Instructions for the task: Below are records; count how many of their lines contain the word "bottom" and give the number alone.

*** Records for this task Section Begins ***

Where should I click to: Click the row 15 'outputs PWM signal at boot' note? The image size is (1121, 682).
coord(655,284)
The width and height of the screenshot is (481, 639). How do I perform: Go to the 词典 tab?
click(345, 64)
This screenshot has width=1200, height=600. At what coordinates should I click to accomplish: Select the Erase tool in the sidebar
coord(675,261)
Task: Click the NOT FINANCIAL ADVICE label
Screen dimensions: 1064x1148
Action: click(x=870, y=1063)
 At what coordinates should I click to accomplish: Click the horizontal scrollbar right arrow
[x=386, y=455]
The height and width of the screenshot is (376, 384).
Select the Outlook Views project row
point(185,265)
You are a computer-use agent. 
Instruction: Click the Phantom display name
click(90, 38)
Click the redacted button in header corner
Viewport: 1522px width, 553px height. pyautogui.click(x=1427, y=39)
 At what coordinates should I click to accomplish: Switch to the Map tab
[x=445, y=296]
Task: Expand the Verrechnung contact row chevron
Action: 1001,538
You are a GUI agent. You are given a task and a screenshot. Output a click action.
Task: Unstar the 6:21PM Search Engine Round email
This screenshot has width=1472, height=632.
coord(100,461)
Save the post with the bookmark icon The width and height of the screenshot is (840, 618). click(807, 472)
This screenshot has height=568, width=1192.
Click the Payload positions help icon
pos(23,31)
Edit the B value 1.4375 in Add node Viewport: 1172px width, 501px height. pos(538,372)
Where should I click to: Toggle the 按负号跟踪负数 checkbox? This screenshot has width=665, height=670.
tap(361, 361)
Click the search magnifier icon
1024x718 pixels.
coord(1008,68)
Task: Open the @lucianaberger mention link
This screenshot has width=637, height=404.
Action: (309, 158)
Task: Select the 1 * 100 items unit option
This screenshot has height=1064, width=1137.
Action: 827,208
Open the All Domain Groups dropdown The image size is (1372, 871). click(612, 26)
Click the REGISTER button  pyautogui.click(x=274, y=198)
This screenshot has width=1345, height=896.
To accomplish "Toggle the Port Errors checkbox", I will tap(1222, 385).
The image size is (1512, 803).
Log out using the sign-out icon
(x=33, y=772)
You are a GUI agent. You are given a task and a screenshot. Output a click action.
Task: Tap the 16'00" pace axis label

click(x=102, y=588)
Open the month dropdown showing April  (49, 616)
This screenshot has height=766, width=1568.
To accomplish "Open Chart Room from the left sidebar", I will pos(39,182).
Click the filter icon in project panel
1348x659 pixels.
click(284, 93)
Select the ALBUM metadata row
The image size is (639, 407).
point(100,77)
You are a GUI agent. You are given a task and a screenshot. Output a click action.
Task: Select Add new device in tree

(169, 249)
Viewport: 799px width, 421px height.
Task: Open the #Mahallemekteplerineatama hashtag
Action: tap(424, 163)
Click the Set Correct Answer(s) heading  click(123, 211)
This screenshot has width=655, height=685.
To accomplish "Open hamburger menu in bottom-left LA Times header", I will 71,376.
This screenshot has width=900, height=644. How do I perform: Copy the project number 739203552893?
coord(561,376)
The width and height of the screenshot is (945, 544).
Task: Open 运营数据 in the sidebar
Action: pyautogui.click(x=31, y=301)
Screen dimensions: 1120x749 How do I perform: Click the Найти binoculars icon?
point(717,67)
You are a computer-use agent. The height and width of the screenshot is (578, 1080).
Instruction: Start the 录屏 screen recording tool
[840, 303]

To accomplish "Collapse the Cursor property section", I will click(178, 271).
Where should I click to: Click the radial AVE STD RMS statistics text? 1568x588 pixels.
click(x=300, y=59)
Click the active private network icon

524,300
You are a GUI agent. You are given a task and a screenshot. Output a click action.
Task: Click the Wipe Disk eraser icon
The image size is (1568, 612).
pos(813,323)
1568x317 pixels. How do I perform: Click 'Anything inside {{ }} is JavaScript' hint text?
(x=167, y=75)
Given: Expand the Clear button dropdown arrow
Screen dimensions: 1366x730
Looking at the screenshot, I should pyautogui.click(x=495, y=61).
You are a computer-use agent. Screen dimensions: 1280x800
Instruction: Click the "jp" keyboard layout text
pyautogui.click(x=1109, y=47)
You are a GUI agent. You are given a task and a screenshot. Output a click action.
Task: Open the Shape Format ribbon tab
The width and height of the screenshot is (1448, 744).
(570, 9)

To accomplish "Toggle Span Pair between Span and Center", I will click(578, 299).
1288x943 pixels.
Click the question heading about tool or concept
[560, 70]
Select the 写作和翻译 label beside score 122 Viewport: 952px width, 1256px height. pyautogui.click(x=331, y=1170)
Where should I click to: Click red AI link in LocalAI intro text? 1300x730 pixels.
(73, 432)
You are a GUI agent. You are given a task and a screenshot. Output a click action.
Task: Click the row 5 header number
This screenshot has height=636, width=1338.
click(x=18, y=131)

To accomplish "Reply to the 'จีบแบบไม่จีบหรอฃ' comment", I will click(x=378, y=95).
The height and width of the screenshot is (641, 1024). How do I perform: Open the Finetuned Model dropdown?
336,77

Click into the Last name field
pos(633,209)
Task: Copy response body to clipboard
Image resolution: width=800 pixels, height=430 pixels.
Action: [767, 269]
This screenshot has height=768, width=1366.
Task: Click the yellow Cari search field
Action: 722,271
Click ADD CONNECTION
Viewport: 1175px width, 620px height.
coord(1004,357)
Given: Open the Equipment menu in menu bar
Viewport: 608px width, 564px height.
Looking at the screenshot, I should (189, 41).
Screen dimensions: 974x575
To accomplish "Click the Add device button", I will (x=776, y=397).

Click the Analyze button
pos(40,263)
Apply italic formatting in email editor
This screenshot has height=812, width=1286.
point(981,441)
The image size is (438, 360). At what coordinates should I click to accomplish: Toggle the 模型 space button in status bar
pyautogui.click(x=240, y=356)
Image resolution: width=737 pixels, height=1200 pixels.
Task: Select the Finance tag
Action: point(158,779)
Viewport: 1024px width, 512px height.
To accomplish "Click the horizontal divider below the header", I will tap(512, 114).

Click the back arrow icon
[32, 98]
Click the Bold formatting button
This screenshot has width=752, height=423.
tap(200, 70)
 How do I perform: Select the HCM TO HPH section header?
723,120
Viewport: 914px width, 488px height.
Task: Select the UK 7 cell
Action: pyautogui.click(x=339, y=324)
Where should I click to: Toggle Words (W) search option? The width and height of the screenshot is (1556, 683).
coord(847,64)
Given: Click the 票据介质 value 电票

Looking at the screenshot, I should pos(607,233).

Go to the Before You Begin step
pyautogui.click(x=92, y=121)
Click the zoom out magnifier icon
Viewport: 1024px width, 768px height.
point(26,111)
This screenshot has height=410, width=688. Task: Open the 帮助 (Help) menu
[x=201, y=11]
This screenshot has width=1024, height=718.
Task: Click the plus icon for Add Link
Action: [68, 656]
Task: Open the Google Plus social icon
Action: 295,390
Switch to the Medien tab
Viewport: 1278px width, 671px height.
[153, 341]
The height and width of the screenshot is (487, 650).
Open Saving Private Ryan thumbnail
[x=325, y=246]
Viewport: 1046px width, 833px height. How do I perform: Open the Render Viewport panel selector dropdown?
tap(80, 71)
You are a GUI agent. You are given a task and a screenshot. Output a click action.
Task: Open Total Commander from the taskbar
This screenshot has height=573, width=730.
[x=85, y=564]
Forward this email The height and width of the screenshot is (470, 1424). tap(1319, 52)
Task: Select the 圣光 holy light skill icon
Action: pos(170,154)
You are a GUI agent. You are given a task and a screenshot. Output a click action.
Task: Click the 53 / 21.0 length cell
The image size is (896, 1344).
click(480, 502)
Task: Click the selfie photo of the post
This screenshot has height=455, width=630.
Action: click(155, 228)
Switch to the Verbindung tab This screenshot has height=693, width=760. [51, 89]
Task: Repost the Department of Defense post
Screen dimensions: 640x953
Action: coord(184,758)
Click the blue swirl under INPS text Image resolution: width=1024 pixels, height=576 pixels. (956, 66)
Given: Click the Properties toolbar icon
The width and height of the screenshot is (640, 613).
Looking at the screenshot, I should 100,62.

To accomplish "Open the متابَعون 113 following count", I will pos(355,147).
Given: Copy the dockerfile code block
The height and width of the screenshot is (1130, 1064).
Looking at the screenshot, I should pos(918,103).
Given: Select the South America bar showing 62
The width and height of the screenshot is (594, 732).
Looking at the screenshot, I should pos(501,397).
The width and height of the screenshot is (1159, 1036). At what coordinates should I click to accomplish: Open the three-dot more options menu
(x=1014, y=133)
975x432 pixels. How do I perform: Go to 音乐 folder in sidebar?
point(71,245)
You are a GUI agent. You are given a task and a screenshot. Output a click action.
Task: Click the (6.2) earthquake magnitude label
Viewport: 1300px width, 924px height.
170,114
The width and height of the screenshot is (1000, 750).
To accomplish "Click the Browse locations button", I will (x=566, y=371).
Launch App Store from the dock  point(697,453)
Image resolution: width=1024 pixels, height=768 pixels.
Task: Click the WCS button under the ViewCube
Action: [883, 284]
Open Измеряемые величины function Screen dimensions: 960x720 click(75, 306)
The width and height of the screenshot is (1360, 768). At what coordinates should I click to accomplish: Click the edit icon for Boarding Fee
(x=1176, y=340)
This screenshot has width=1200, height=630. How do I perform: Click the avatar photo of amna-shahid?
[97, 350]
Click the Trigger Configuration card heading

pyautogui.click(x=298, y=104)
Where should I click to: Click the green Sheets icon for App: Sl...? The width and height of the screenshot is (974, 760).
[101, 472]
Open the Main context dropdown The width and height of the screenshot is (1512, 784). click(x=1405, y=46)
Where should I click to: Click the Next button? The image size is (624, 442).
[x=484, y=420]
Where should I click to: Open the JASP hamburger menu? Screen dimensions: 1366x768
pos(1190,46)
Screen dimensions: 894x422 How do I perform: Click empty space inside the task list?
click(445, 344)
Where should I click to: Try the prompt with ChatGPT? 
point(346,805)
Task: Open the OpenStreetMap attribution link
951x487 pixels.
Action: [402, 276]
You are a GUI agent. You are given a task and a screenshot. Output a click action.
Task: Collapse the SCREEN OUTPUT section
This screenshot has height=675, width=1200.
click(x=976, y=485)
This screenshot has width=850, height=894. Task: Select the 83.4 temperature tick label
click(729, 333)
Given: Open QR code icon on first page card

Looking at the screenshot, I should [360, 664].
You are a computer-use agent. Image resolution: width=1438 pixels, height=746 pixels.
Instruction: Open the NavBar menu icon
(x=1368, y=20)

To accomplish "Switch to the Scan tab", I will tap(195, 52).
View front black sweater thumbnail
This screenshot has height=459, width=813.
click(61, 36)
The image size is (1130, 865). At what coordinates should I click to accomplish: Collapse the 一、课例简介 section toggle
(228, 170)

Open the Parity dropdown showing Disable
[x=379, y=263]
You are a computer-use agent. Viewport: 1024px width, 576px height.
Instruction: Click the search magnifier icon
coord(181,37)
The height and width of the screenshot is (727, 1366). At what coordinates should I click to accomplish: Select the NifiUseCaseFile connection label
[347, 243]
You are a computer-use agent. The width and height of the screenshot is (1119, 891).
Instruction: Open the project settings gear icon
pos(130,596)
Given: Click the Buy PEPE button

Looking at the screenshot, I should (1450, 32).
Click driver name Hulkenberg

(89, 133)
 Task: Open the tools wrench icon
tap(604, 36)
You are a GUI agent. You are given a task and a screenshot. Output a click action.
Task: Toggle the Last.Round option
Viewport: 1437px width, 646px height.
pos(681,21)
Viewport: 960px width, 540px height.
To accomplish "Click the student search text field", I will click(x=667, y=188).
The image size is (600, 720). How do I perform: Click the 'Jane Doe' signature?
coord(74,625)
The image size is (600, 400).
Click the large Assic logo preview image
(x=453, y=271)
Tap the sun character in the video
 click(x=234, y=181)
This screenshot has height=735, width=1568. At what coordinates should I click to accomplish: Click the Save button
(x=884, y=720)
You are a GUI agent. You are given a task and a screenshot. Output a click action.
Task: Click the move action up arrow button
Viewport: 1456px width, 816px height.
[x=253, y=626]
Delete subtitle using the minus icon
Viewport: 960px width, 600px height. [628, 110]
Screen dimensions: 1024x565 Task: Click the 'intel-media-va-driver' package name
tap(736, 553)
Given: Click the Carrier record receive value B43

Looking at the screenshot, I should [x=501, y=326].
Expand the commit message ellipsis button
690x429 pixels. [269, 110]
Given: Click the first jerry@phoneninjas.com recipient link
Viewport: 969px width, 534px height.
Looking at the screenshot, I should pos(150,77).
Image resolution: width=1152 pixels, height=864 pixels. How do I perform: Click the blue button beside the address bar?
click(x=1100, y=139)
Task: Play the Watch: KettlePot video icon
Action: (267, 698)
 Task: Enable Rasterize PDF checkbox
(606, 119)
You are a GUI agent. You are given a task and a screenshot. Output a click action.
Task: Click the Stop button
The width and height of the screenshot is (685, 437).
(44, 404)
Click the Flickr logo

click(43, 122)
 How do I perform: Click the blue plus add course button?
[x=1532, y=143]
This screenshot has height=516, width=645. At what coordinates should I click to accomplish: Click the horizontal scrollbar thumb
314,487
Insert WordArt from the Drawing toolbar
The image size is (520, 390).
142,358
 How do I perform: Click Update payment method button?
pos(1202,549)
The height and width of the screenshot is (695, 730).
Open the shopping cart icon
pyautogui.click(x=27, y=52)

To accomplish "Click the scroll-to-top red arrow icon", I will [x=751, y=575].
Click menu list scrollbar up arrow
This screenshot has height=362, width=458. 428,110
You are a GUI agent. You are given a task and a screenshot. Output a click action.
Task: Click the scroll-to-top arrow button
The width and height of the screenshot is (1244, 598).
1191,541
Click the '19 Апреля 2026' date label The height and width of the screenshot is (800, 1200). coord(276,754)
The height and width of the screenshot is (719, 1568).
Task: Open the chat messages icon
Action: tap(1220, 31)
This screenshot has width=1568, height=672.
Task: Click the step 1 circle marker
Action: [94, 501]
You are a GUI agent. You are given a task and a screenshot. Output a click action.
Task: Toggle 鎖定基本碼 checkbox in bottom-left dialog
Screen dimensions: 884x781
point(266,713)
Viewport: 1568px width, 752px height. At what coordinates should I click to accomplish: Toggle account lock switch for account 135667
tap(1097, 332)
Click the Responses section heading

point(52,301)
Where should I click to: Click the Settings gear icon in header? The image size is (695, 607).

*** Records for this task Section Ends ***

Answer box: 2